"You can't go in and use your personality to get a job anymore," she said.

Outside her office in a yellow building on the Delaware River in Essington one lunch hour, Sappington walked the riverbank.

At low tide, the river bottom is visible, a rank, muddy mess. Above, jets from nearby Philadelphia International Airport took off in rapid succession to places Sappington imagines are finer, fancier.

On the ground, amid the muck and meager chances, Sappington considered 44 more working years of nothing special.

"My folks seem to think I'll be fine," she said. "But I can't understand why I'm in this situation."

Khalib Artis is at his computer, listening to the Kendrick Lamar song "good kid, m.A.A.d city" in the dining room of the West Philadelphia house where he lives with his mother:

Fresh outta school cause I was a high school grad

Sleeping in the living room in my momma's pad

Artis, 21, has his own room, but the rest of the lyric resonates. Six-foot-three, gentle and handsome, Artis is drawn to the music life. He writes hip-hop songs himself, not to perform, but he hopes for others to make famous.

A graduate of World Communications Charter School in Philadelphia, Artis applied for 43 jobs between January and May alone.
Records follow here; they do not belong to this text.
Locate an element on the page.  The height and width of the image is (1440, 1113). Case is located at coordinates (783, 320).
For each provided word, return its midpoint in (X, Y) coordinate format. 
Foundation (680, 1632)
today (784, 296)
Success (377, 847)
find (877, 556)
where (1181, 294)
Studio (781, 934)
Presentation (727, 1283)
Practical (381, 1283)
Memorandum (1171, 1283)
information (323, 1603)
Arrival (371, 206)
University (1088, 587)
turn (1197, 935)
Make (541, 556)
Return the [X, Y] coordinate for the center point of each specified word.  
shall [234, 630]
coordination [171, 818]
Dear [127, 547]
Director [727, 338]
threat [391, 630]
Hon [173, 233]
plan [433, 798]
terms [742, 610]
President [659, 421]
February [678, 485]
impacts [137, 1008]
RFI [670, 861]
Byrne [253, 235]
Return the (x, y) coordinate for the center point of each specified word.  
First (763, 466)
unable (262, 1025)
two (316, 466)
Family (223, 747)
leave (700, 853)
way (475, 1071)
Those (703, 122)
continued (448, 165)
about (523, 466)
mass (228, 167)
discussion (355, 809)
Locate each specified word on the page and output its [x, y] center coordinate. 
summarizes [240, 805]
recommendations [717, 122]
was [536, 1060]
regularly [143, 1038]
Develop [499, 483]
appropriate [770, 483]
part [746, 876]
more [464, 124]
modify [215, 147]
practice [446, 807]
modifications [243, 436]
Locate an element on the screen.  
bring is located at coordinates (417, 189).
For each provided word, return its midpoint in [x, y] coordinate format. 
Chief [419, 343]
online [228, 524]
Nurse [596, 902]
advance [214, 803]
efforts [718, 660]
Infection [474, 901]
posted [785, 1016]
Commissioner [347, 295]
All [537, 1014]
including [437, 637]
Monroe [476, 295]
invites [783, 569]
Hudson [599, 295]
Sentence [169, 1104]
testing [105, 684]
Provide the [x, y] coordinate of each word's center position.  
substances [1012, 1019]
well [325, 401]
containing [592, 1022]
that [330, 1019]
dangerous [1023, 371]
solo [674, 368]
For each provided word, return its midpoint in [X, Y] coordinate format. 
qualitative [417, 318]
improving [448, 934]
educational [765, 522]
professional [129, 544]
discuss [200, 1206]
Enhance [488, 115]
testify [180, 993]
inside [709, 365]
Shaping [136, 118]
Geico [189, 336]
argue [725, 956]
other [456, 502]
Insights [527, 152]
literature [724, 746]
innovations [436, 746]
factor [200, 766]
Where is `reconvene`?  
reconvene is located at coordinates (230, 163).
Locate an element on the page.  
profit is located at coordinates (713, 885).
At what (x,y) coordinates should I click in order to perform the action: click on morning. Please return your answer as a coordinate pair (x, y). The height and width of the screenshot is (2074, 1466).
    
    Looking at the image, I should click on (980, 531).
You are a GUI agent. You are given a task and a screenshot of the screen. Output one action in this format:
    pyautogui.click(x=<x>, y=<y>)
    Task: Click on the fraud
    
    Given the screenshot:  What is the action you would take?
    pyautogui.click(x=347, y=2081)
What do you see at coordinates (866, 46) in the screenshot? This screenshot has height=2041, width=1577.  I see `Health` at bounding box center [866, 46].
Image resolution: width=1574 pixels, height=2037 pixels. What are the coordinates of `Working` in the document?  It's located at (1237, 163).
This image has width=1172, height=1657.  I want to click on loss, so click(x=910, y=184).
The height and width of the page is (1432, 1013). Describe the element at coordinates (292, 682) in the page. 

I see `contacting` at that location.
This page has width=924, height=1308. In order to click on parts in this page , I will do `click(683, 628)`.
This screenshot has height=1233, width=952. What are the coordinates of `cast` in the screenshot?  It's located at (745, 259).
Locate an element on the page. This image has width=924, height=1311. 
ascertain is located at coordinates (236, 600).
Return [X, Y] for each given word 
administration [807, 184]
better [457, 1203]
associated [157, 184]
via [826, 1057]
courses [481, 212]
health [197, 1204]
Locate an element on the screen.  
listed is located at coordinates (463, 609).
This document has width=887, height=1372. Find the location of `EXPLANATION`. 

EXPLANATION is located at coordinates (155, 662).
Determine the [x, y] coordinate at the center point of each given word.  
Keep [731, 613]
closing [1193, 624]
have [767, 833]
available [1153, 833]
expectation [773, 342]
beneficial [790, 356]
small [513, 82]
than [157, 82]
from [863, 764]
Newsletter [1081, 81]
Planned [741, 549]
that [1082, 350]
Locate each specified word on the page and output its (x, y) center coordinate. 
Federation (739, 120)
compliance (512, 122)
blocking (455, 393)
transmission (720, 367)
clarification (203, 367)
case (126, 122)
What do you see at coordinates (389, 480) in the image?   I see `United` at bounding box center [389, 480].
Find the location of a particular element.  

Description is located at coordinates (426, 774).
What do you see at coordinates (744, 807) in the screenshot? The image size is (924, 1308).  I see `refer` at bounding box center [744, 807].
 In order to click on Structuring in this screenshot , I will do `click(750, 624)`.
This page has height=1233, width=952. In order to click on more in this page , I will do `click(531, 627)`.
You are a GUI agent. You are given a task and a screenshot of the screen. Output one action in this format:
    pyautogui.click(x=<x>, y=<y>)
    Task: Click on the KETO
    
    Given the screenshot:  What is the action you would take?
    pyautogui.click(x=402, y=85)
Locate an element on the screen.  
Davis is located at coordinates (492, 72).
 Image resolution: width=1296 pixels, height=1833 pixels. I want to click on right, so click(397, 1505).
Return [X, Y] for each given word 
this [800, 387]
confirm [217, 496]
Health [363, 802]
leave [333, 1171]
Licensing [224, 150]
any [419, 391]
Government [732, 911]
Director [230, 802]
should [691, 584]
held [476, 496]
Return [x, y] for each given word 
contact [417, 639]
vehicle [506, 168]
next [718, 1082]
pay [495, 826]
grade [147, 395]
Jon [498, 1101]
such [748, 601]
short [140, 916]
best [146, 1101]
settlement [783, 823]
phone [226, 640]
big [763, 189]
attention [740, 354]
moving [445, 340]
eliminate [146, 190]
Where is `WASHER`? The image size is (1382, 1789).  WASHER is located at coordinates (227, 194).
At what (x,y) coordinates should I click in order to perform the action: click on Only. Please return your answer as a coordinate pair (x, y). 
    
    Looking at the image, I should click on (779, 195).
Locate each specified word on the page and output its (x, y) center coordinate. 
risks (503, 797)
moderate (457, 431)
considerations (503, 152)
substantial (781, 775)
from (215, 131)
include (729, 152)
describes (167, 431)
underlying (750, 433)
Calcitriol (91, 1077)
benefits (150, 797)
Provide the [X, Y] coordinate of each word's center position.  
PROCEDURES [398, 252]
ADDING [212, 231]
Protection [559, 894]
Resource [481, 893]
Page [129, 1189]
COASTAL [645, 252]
Among many low-wage jobs he's worked, Artis has parked cars at the Mann Center for the Performing Arts and cleaned the toilets at Christ Lutheran Church in Upper Darby, where his uncle used to be the pastor.

Lately, he's been working part time at Perfumania at the King of Prussia mall — two buses and a train away. But that's seasonal and will soon end.

Artis attended Community College of Philadelphia for more than a year but didn't finish. "I wasn't focused in class," he said in a low, measured voice. "I love music, and all I could do was think of music. College is not for everybody, and 100 percent of the population shouldn't have to be subjected to that one lane."

He hears his mother, a laid-off paralegal who now does office duties for a Center City lawyer, talk about the jobs that people without degrees could choose in the 1970s - tales of the low-hanging fruit of a better time. "It was much different being 21 back then," Artis said.

Artis lately has been working on a project he calls "Undeferred." It's based on an image he created of an angel chasing its halo. Artis sees this as the logo for a music label, or a movement for young people. He wears an angel on a hoodie he designed.

The angel represents people who do bad but strive to be good. In their efforts, they manage not to defer their dreams, but to live them.

"The most successful people are the ones who use their ideas to the max," Artis said, hoping from his predicament in the tight West Philly streets that he could be one of them. He's not optimistic in one of his songs:

From a city full of talent but the voices go unheard

So the city's full of nightmares, too many dreams deferred.